By Georgina McCartney
HOUSTON (Reuters) –
A Texas commission unanimously approved the Permian Basin Reliability Plan to expand power grid infrastructure in the United States' largest oilfield, addressing growing demand from the oil and gas sector.
Background
The Public Utility Commission of Texas (PUCT) instructed the Electric Reliability Council of Texas (ERCOT) to compile this plan in December after a report from major companies, including ConocoPhillips, ExxonMobil, and Chevron, indicated a significant future increase in electric load demand in the area.
Context
Electrifying oilfield operations can help reduce emissions and alleviate pollution and noise from diesel-powered rigs and fracking equipment. The Texas grid faces challenges due to its energy-intensive industries—data centers, cryptocurrency mining, and oilfield operations—especially as demand reached record highs last month, spurred by population growth and heatwaves.

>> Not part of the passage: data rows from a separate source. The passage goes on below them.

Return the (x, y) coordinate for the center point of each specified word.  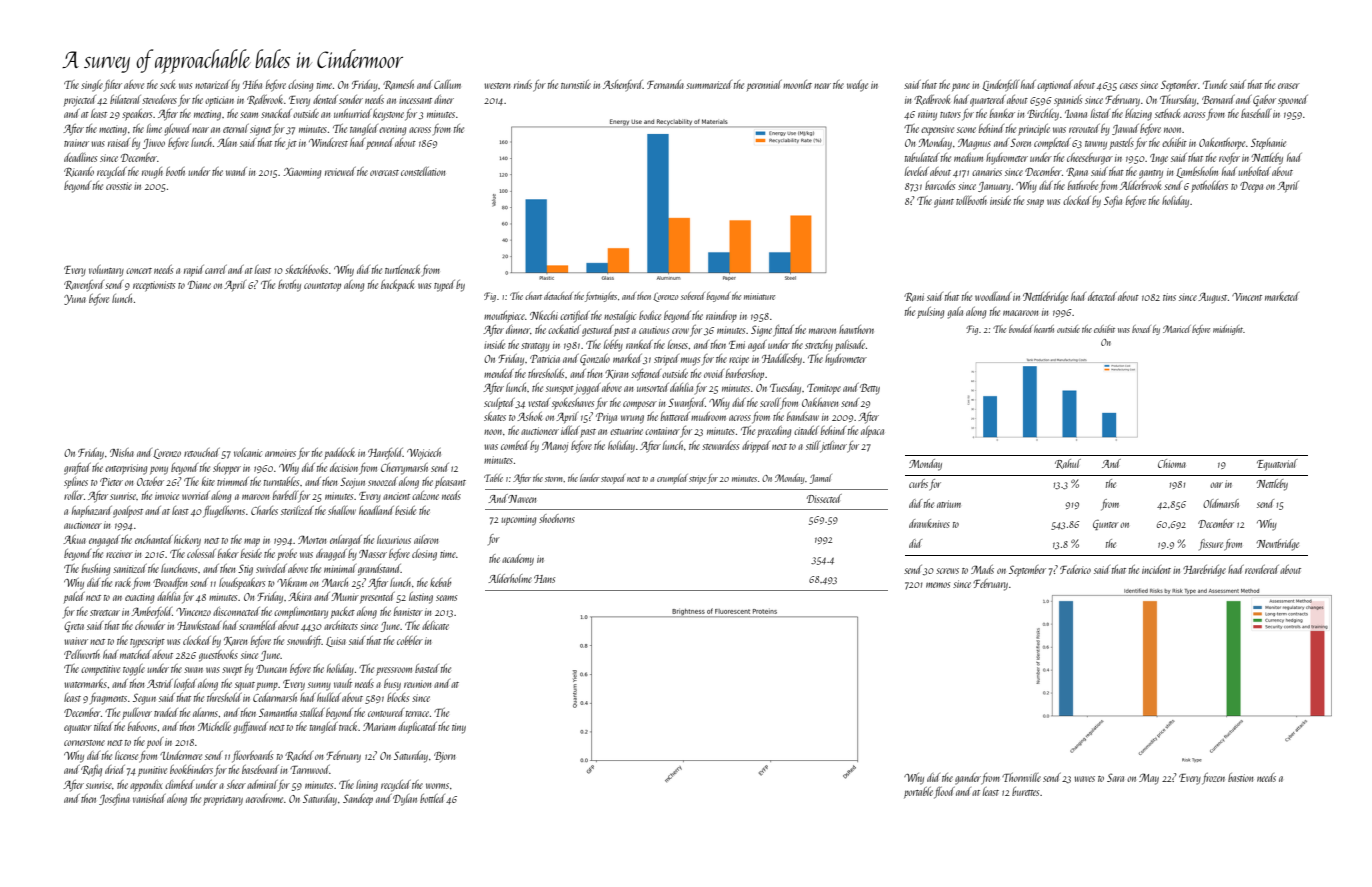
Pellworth (82, 654)
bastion (1240, 777)
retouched (202, 452)
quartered (988, 100)
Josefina (114, 800)
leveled (917, 171)
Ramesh (398, 85)
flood (944, 793)
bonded (1021, 329)
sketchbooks (306, 269)
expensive (937, 130)
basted (427, 668)
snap (1035, 203)
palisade (850, 345)
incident (1156, 569)
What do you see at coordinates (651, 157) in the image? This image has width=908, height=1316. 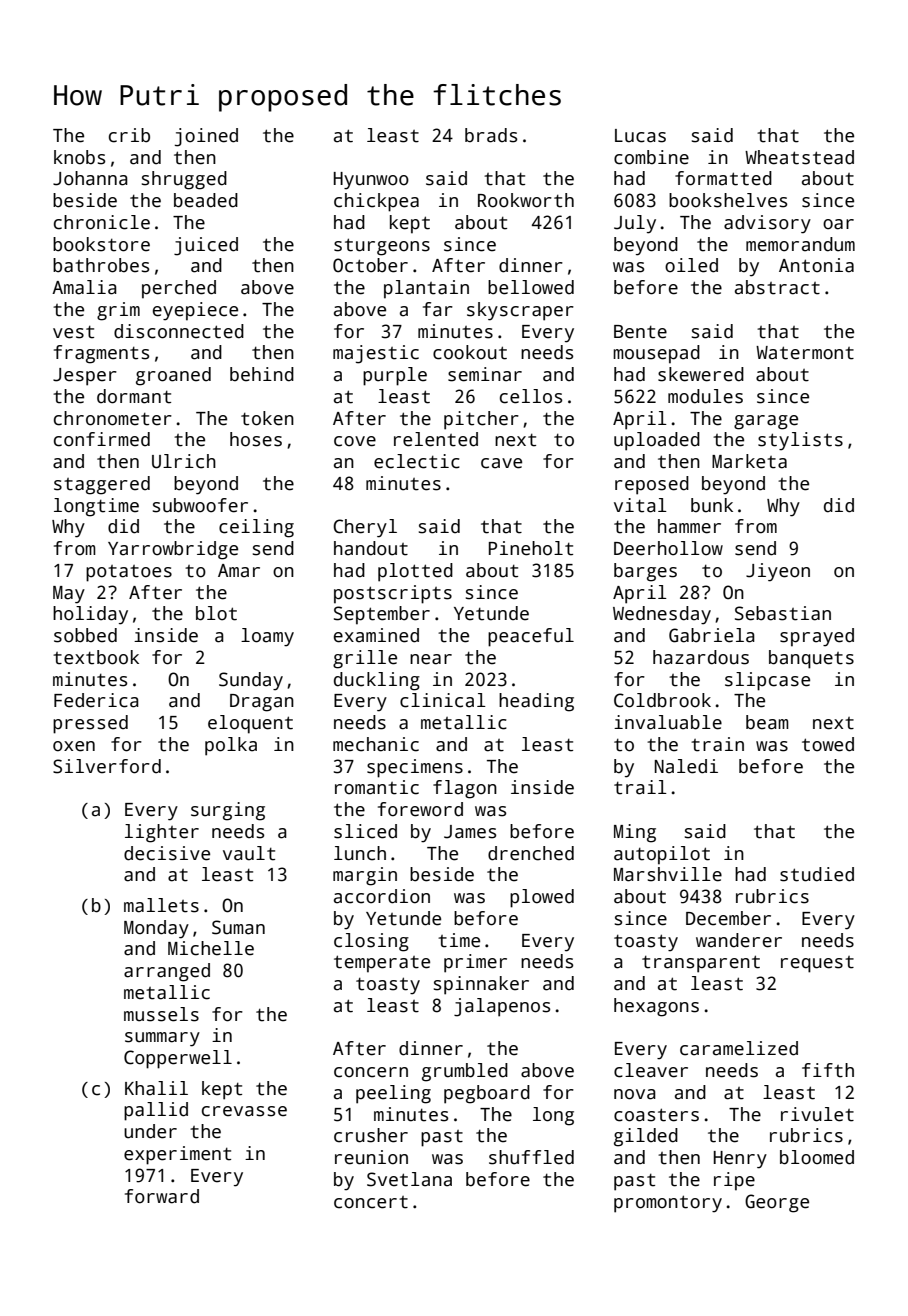 I see `combine` at bounding box center [651, 157].
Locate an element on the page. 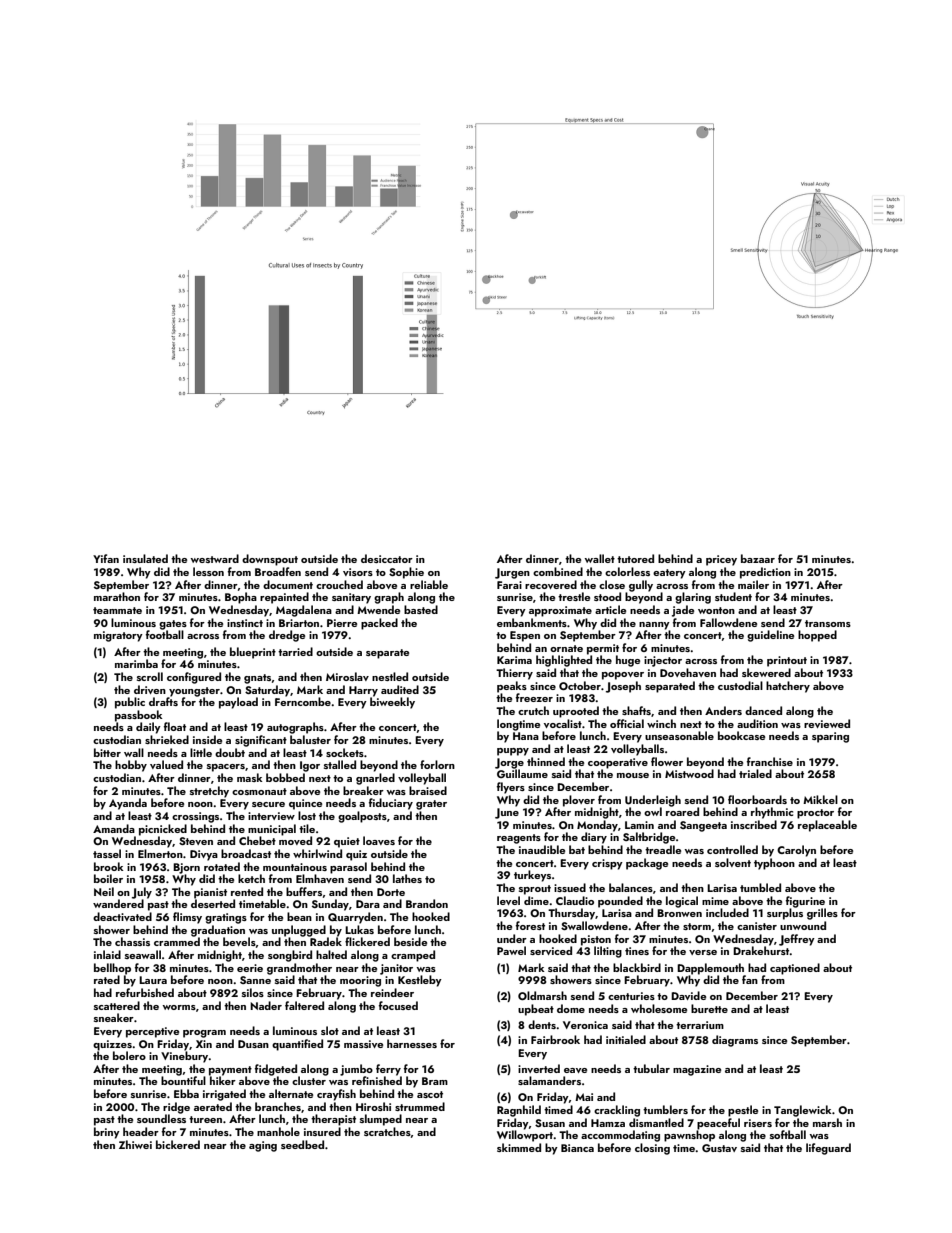 This document has width=952, height=1233. Drakehurst is located at coordinates (761, 950).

In the latest Dallas Fed Energy Survey, about 29% of respondents highlighted uncertainty around grid access as a major challenge in electrifying operations, while another quarter mentioned grid infrastructure as a hurdle.
By the Numbers
ERCOT predicts that electricity demand in the Permian Basin could rise to nearly 27 gigawatts by 2038, nearly a third of the summer demand of the entire ERCOT system. The cost of necessary transmission upgrades is estimated between $12.95 billion and $15.32 billion.
Key Quote
“Ensuring the Permian Basin has the reliable electricity it needs to power Texas’ world-leading oil and gas industry is a top priority for the Commission. We have taken swift action to direct ERCOT to develop a transmission infrastructure plan for the region,” said PUCT Commissioner Lori Cobos.